WHAT TO DO:
Copy out the material below word for word, everything from the line containing "The width and" down to the line containing "(x=47, y=585)", with both of those lines included.

____

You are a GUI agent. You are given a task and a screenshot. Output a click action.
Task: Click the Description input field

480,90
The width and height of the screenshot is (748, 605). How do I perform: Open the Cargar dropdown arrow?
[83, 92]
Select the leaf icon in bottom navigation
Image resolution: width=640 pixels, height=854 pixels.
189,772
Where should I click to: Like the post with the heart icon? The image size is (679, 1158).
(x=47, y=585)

____

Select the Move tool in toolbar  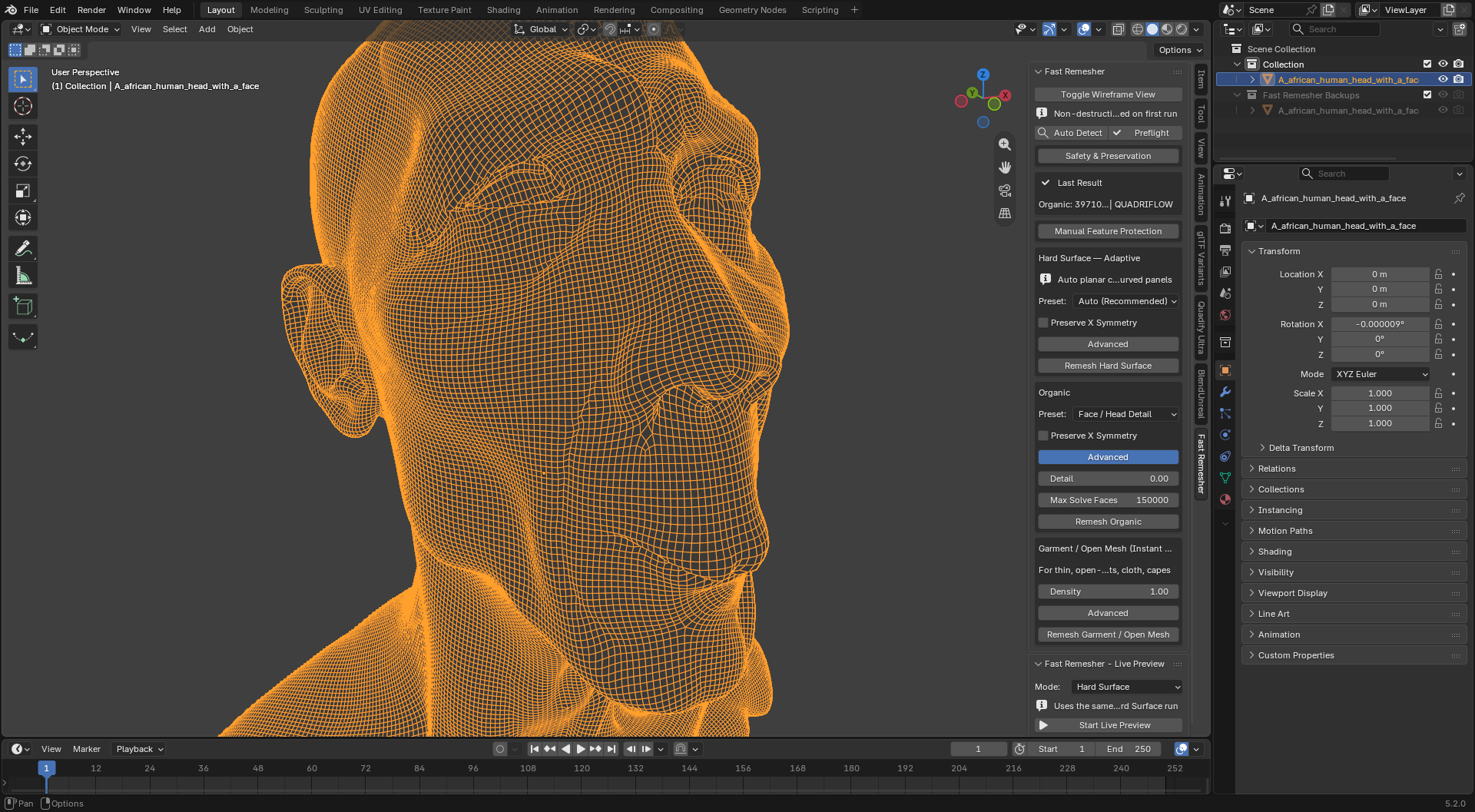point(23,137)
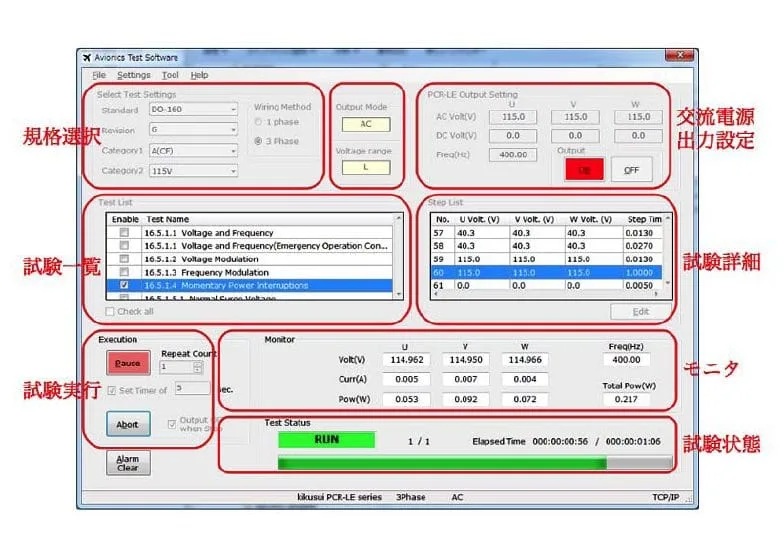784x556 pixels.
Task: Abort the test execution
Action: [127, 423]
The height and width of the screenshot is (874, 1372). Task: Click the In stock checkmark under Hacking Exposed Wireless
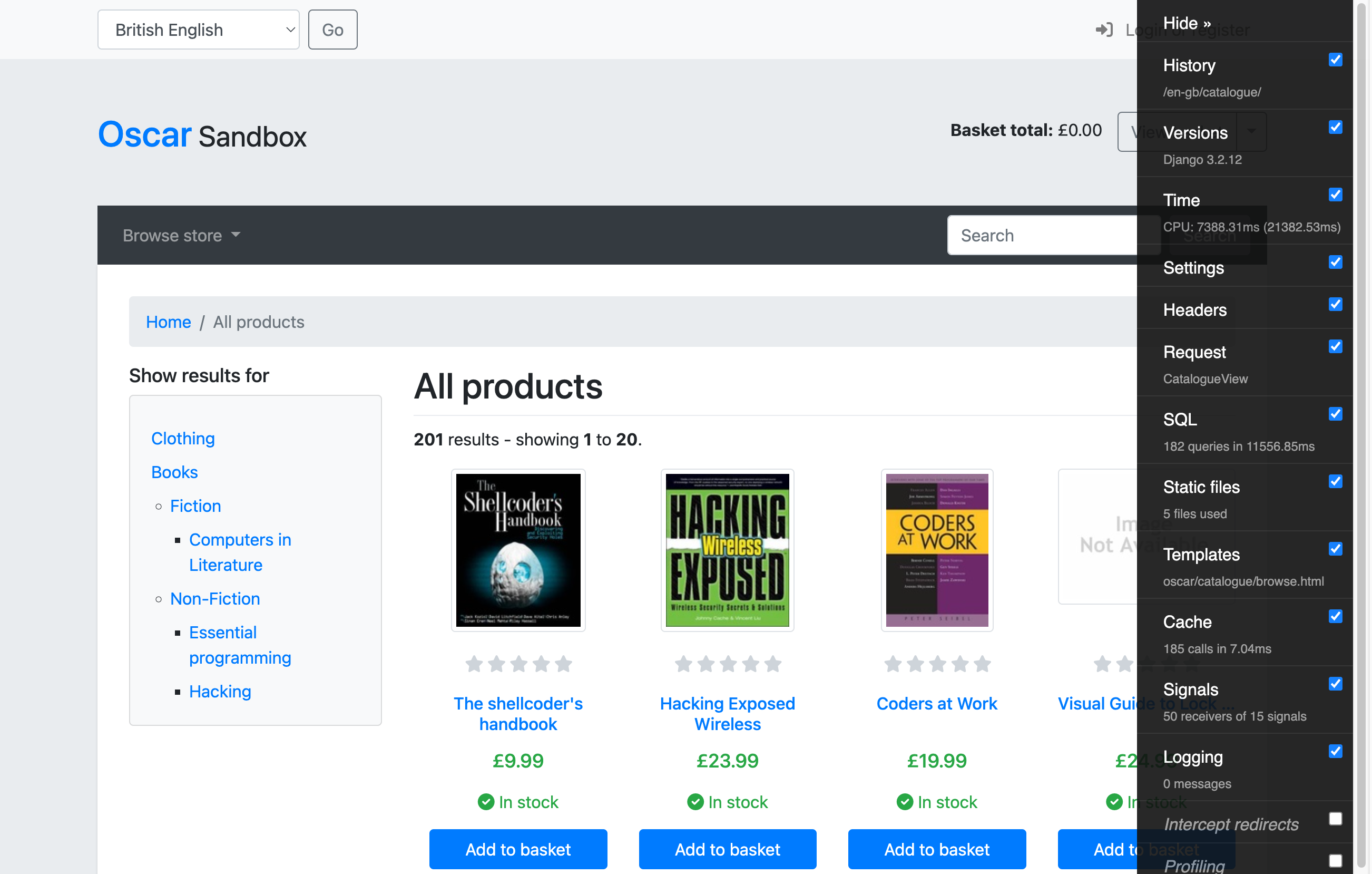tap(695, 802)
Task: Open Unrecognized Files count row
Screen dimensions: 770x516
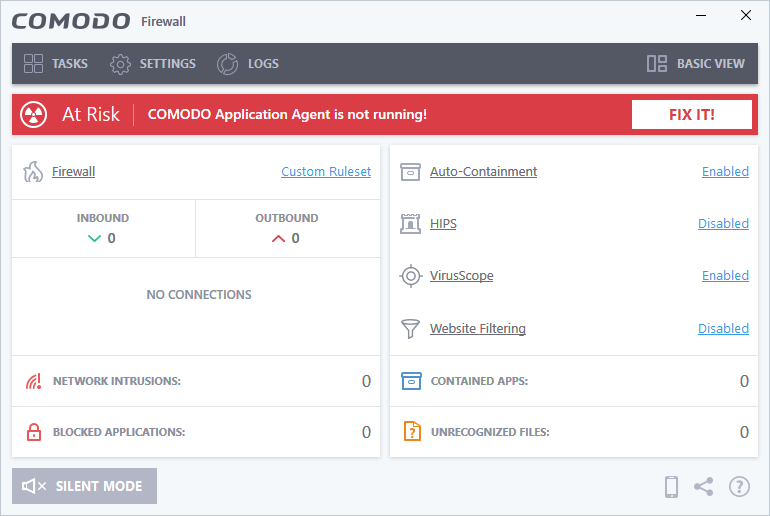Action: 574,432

____

OUTPUT BELOW:
The width and height of the screenshot is (748, 605). How do I perform: Open the Cargar dropdown arrow?
[83, 92]
Select the leaf icon in bottom navigation
Image resolution: width=640 pixels, height=854 pixels.
189,772
Where should I click to: Like the post with the heart icon? The image size is (679, 1158).
(x=47, y=585)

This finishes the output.